CONSEGNA A >> Riporta sotto forma di elenco numerato le righe dei dati forniti, dalla riga che contiene "Task: Save the project with the Save icon" fino all'ultima riga dei dati, senza le righe vuote. Lascia fuori dalla risposta le immagini.

PAGINA >>
────────────────────

Non la pensava allo stesso modo il giudice del tribunale di Teramo, che si era pronunciato al momento della convalida dell’ordinanza d’arresto: Parolisi è un mentitore seriale, un uomo capace di tenere un piede in due scarpe. Ha l’amante da anni, la sa gestire. In effetti, se si va a guardare dal buco della serratura, quello tra Salvatore Parolisi e Ludovica è un amore clandestino talmente forte e malato da portarlo a uccidere la moglie, ma allo stesso tempo da riuscire a starle lontano per molto tempo. Melania scompare il 18 aprile, Parolisi ha visto l’amante l’ultima volta a gennaio: tre ore in auto dopo che non si vedevano da più di un mese. Inoltre, la moglie Melania aveva già scoperto la tresca circa un anno prima, ma lui non le aveva torto un capello e il loro matrimonio era rimasto in piedi.

Chi si aggira attorno al cadavere di Melania?

────────────────────

DATI FORNITI >>
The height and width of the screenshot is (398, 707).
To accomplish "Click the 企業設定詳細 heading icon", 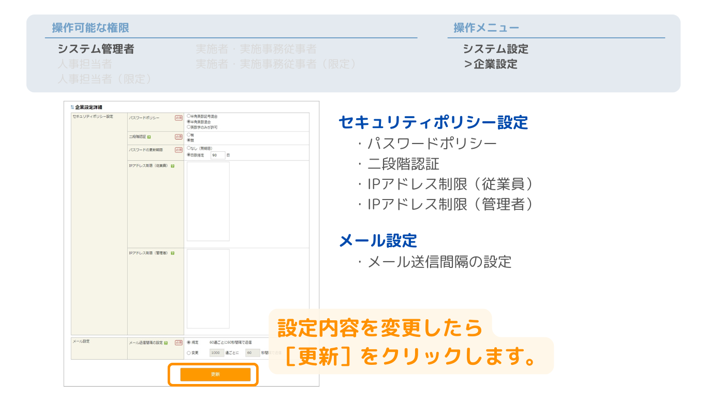I will click(72, 107).
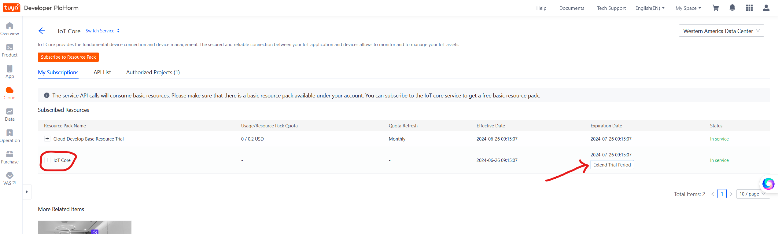Image resolution: width=778 pixels, height=234 pixels.
Task: Expand Cloud Develop Base Resource Trial row
Action: tap(47, 139)
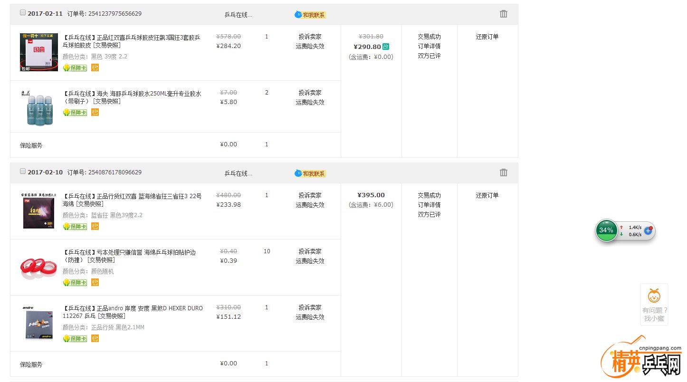Click orange badge icon next to 海夫 glue's 保障卡
The width and height of the screenshot is (687, 382).
tap(95, 113)
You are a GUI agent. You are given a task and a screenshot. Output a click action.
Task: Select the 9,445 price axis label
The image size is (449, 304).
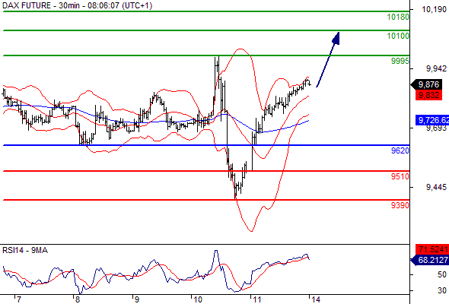pyautogui.click(x=436, y=187)
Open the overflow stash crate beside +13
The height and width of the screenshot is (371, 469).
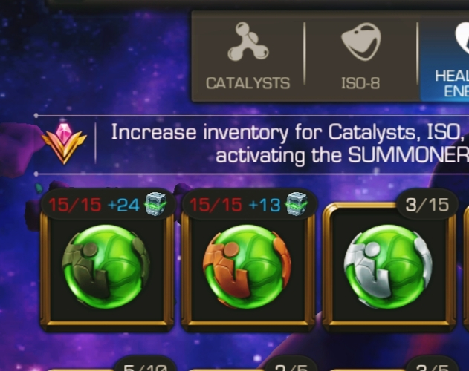point(297,204)
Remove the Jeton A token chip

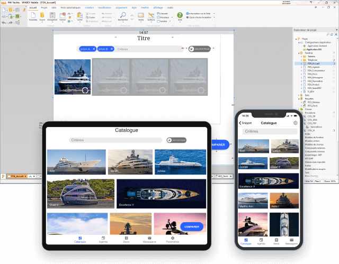[94, 49]
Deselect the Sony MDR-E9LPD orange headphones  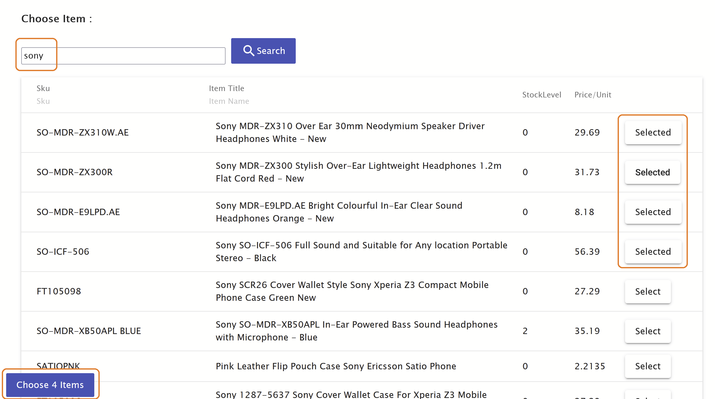pos(653,212)
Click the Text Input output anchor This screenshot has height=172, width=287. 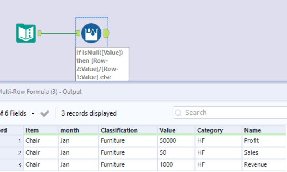click(40, 33)
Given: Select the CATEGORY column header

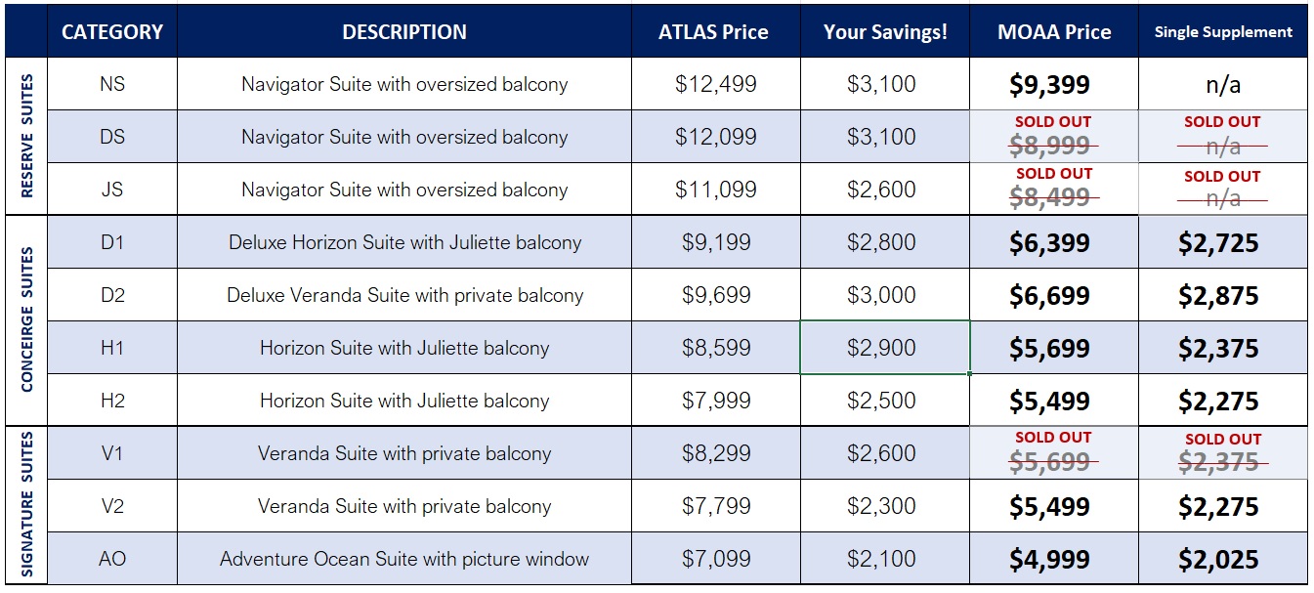Looking at the screenshot, I should point(112,31).
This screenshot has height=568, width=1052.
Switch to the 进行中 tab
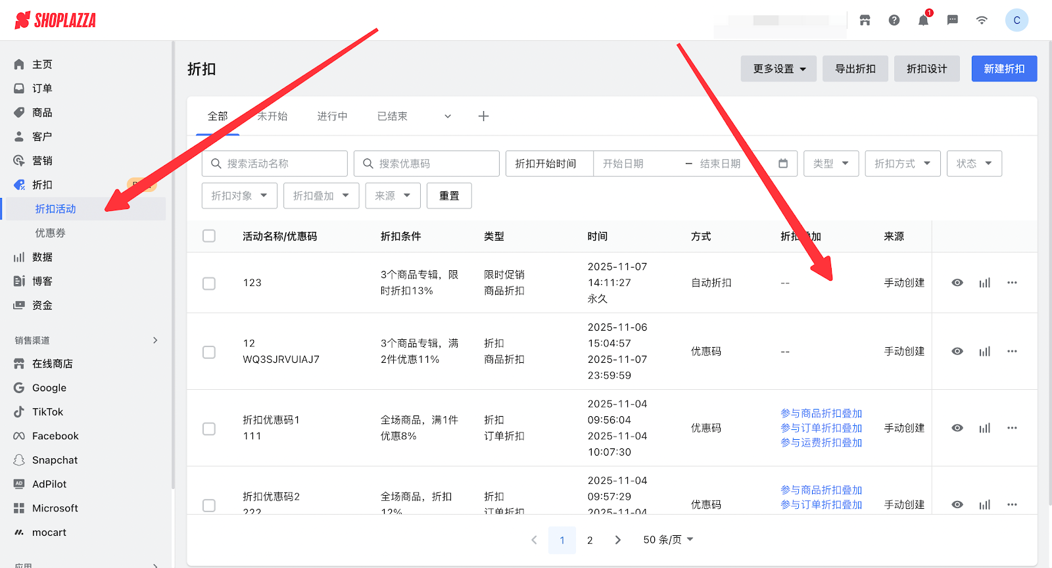coord(332,116)
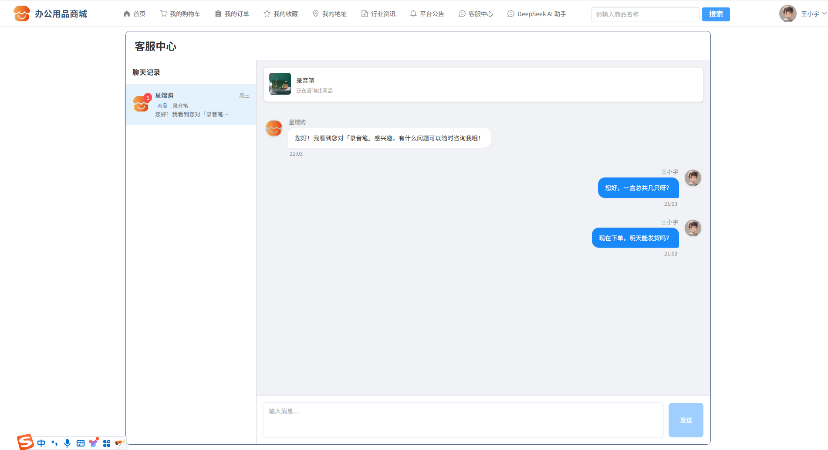Click the product name search field
This screenshot has width=828, height=450.
tap(645, 14)
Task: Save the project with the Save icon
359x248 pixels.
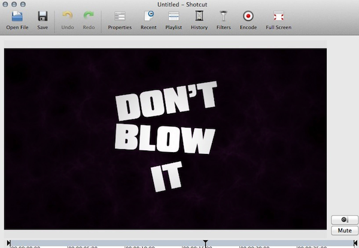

────────────────────

CONSEGNA B >> Secondo la pagina sul caso Parolisi, in quale giorno scompare Melania?

RISPOSTA A >>
1. Task: Save the project with the Save icon
2. 359x248 pixels.

RISPOSTA B >> Melania scompare il 18 aprile.